General information

Middleware


UMD


Operations

ARGO/SAM

  • Monitoring of webdav endpoints:
    • new version of the probe taking into account that with the Object store as the backend disk storage, the "ls"  of a "directory" is failing for the webdav check.
      • the "ls" check can be disabled by setting a proper information in GOCDB
      • released in production on Jun 5th.
  • Monitoring of xrootd endpoints
    • some endpoints are exposed outside the site in read-only mode
    • need to modify the xrootd probe to execute only "read" tests
    • the new service type "eu.egi.readonly.xrootd" was created for this purpose (see GGUS 160848)

FedCloud

Feedback from DMSU


New Known Error Database (KEDB)

The KEDB has been moved to Jira+Confluence: https://confluence.egi.eu/display/EGIKEDB/EGI+Federation+KEDB+Home

  • problems are tracked with Jira tickets to better follow-up their evolution
  • problems can be registered by DMSU staff and EGI Operations team


Issues with publishing the accounting records

Monthly Availability/Reliability

Under-performed sites in the past A/R reports with issues not yet fixed:


Under-performed sites after 3 consecutive months, under-performed NGIs, QoS violations: (May 2023):

sites suspended: 

  • Jun 2nd: egee.irb.hr (NGI_HR)

Documentation

IPv6 readiness plans

Change in the APEL client configuration due to CERN top-BDII decommission

  • The top-bdii lcg-bdii.cern.ch, which will be turned off on June 19th as announced with a broadcast circulated on May 23rd.
  • Currently this endpoint is a default setting in the APEL Client configuration file /etc/apel/client.cfg
    • If you are using this setting, we kindly ask you to change it: you can replace it with the endpoint lcg-bdii.egi.eu (or any other top-bdii which is provided by your NGI).
    • So the variable to set in /etc/apel/client.cfg is the following

      ldap_host = lcg-bdii.egi.eu
    • In this way, the apel client will query that BDII to gather the information about the benchmark published by your CEs.
    • you can set any top-BDII of your preference

      Please note that it is also possible to set manually the benchmark information by setting one or more of the following variables:

      ## To manually set specs for all jobs (not just local ones), configure lines
      ## like the following named "manual_spec" followed by consecutive integers for
      ## however many batch systems are relevant.
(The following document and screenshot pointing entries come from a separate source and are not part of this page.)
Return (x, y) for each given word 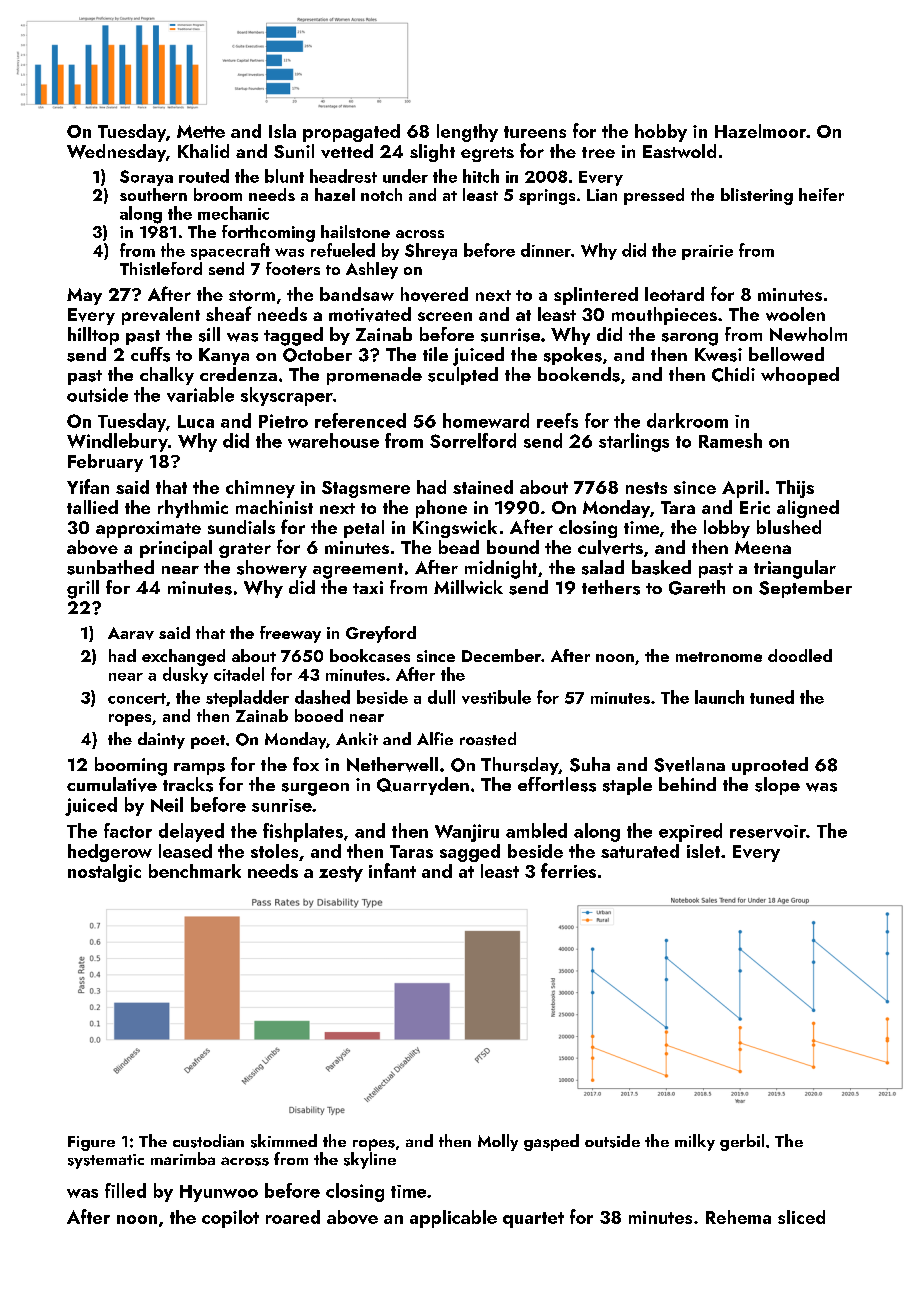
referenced (360, 420)
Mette (201, 131)
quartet (533, 1220)
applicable (453, 1219)
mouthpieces (664, 316)
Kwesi (718, 355)
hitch (481, 176)
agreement (358, 571)
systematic (106, 1161)
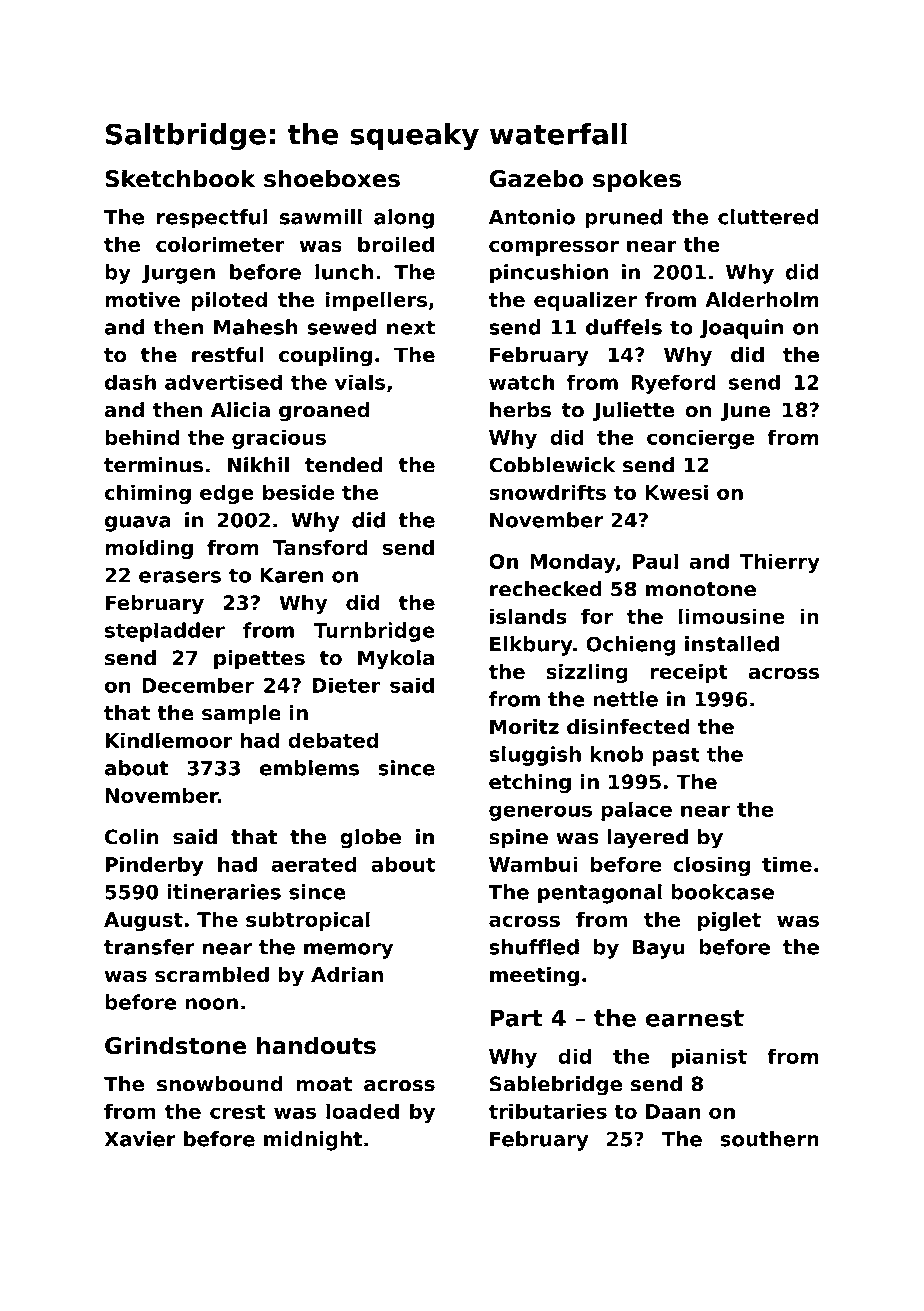 The height and width of the document is (1311, 924). What do you see at coordinates (309, 768) in the document?
I see `emblems` at bounding box center [309, 768].
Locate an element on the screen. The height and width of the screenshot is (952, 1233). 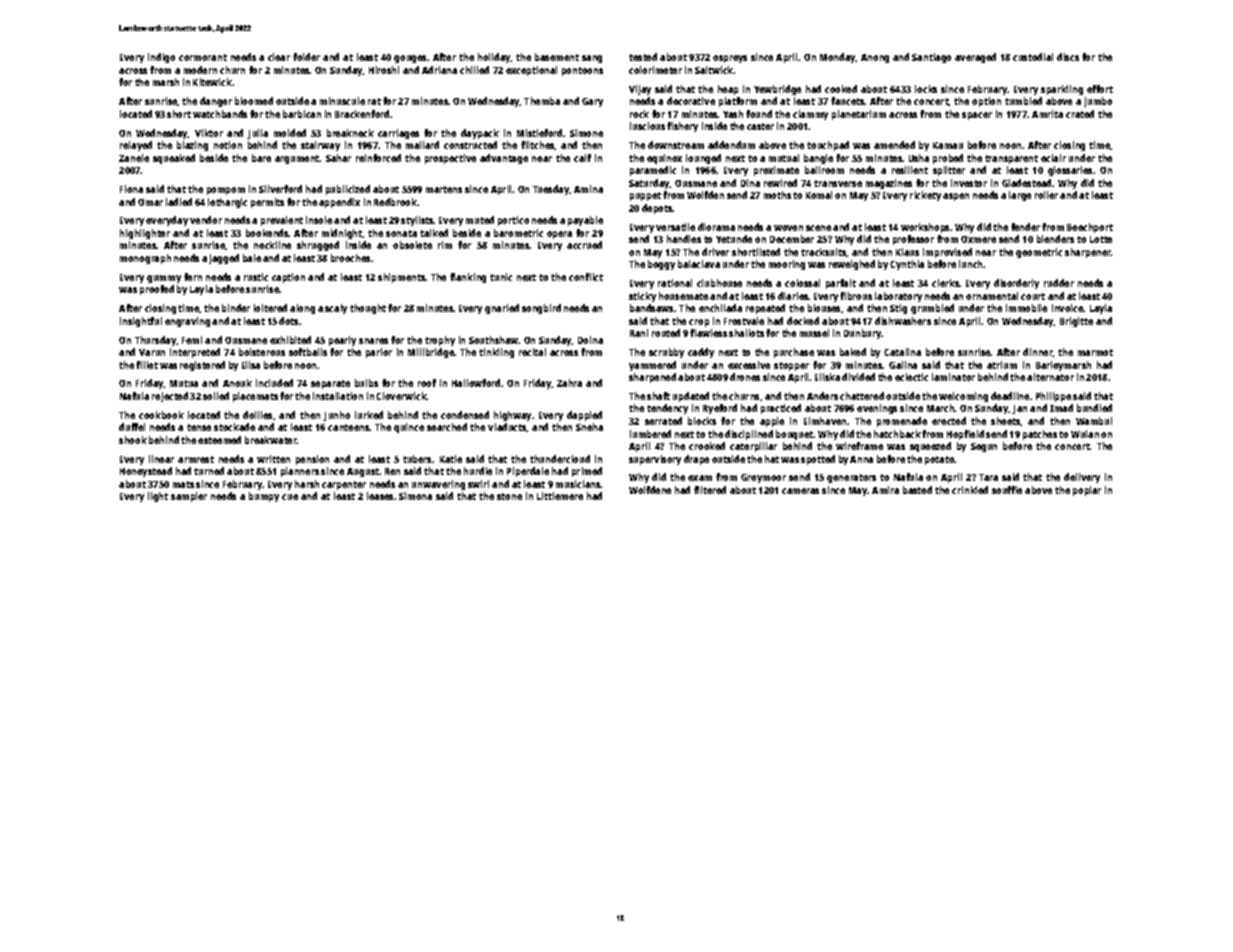
boggy is located at coordinates (661, 265).
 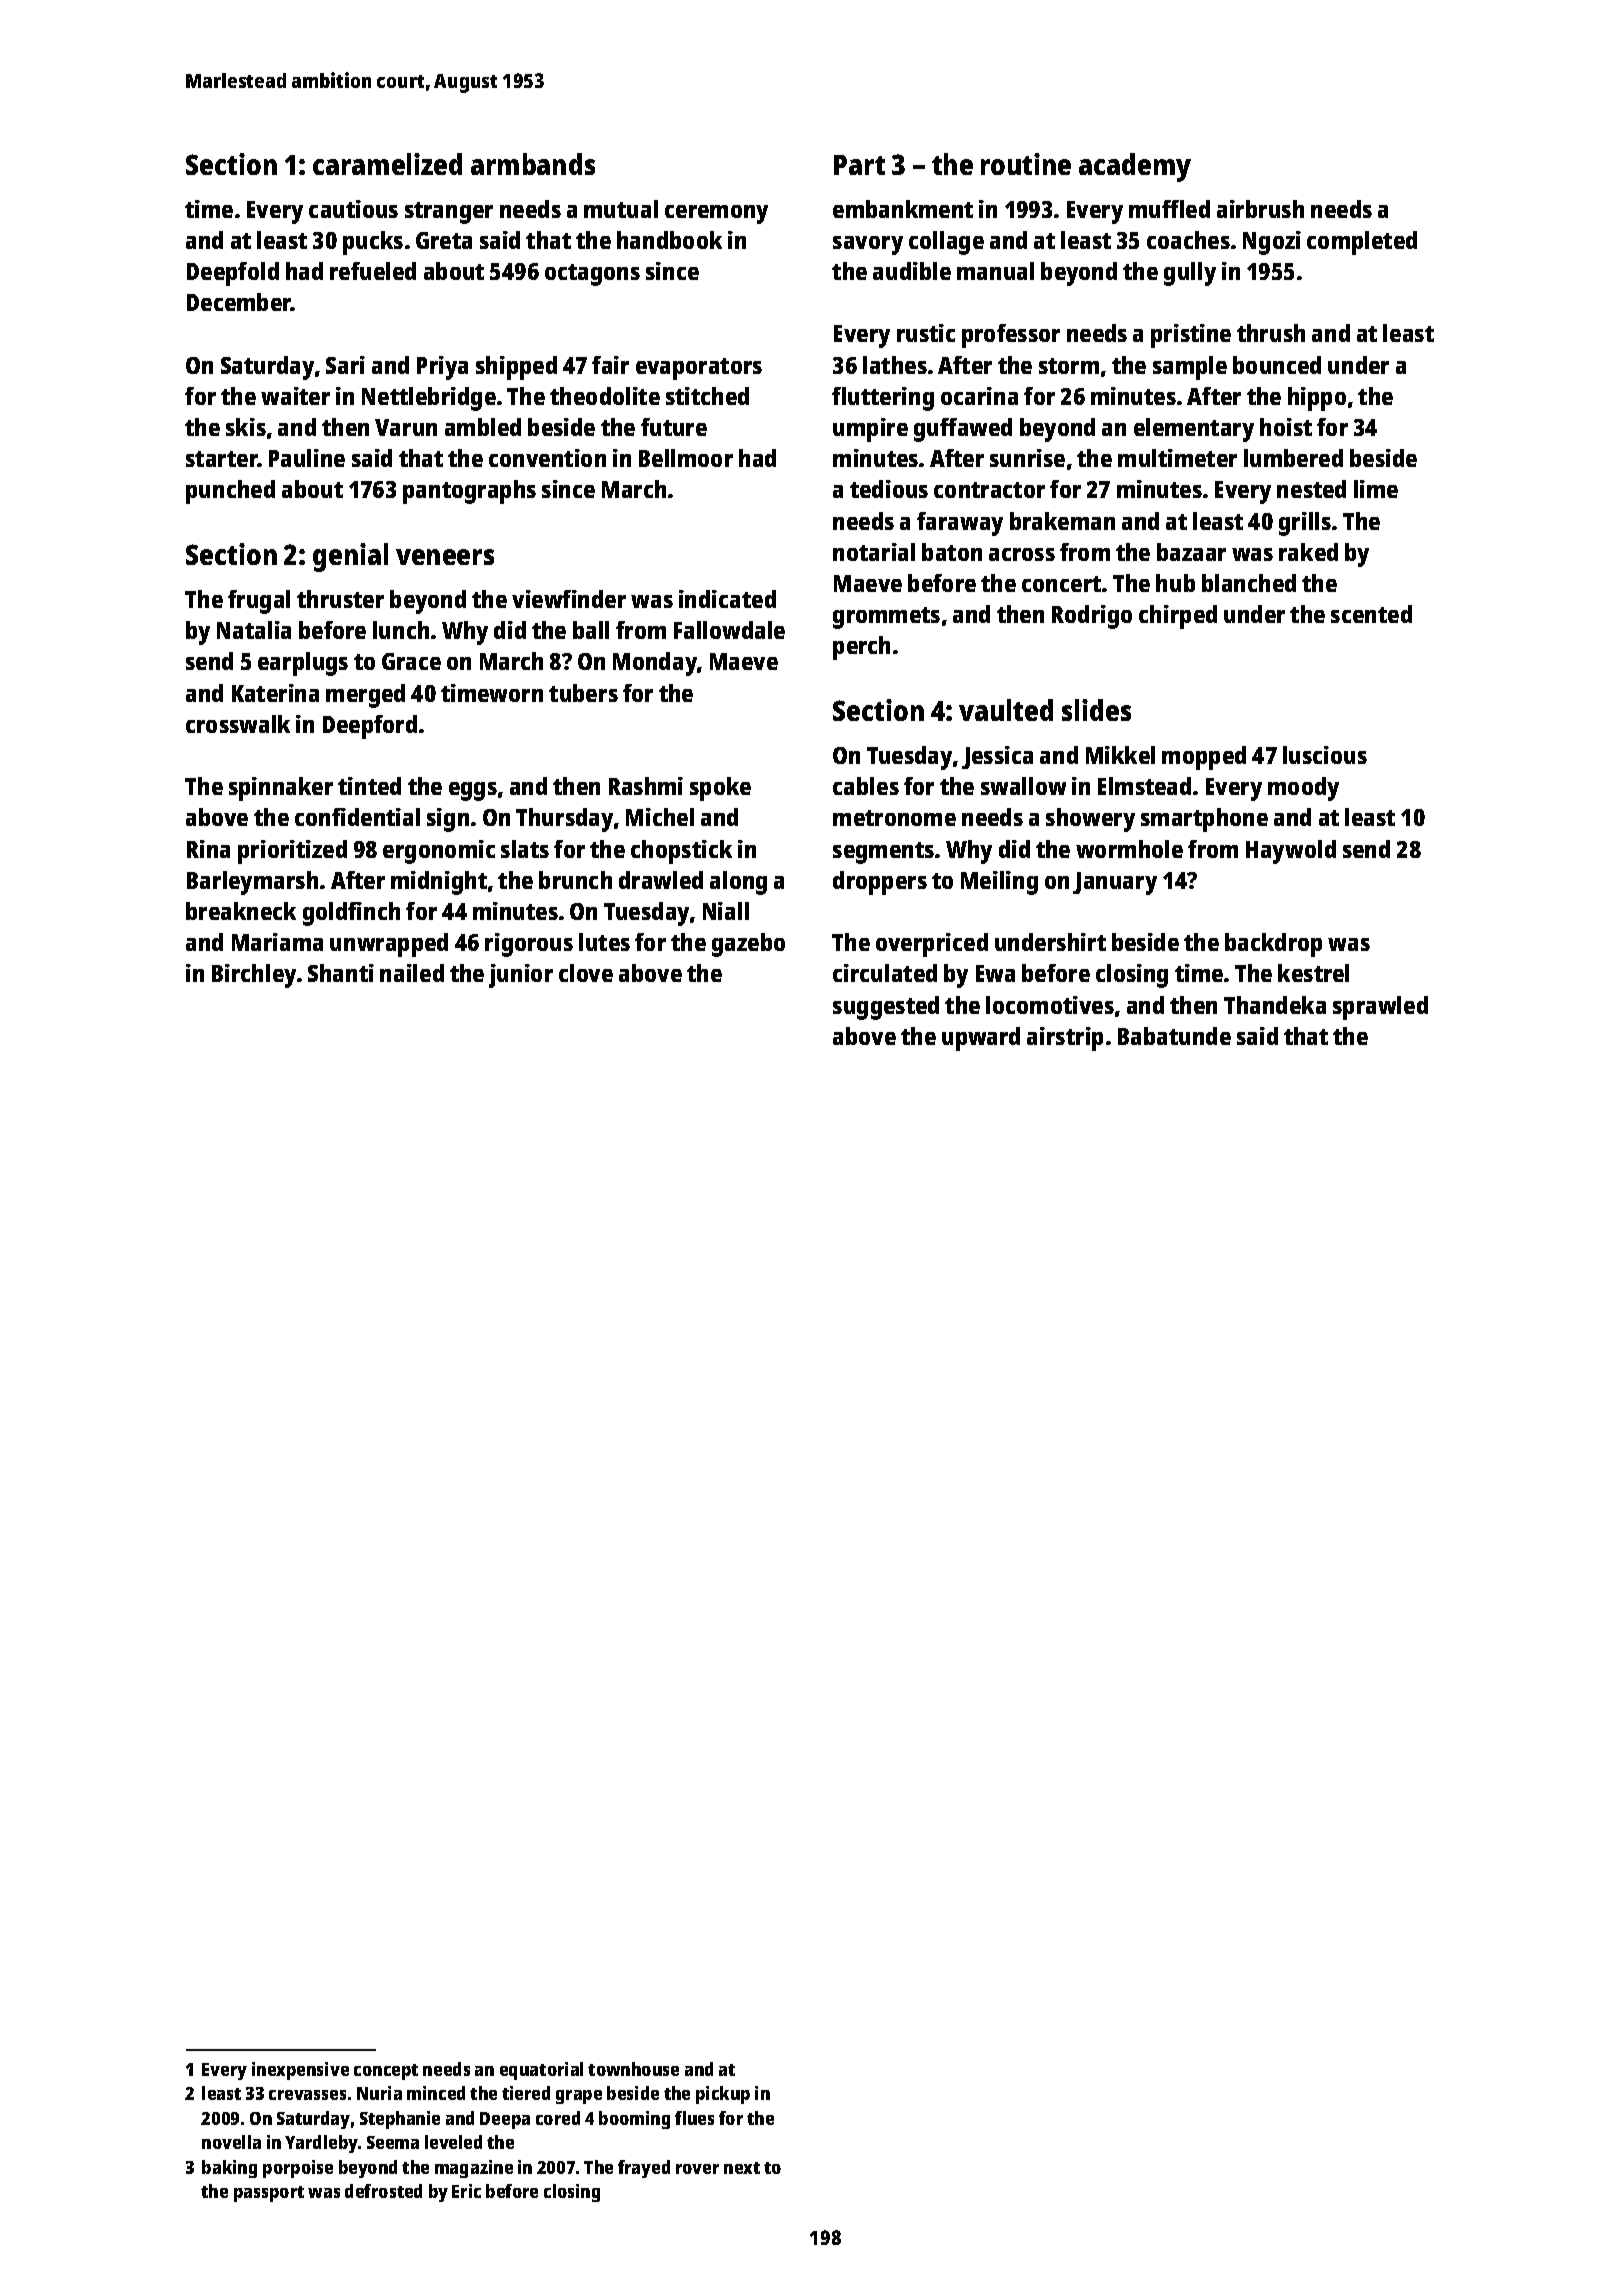 What do you see at coordinates (723, 2095) in the screenshot?
I see `pickup` at bounding box center [723, 2095].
The value should be a unique name
      ## for the system, then the spec type ('HEPscore23', 'HEPSPEC' or 'Si2k') and the spec value.
      # manual_spec1 = grid10.uni.ac.uk:1234/grid10.uni.ac.uk-condor,HEPSPEC,10.0
      # manual_spec2 = grid22.uni.ac.uk:1234/grid22.uni.ac.uk-condor,HEPSPEC,15.0
      # manual_spec3 = grid35.uni.ac.uk:1234/grid35.uni.ac.uk-condor,HEPSPEC,15.0


    • Please apply this change by June 19th, thanks!
  • broadcast about the APEL configuration change sent on May 26th

Transition from X509 to federated identities (AARC profile token)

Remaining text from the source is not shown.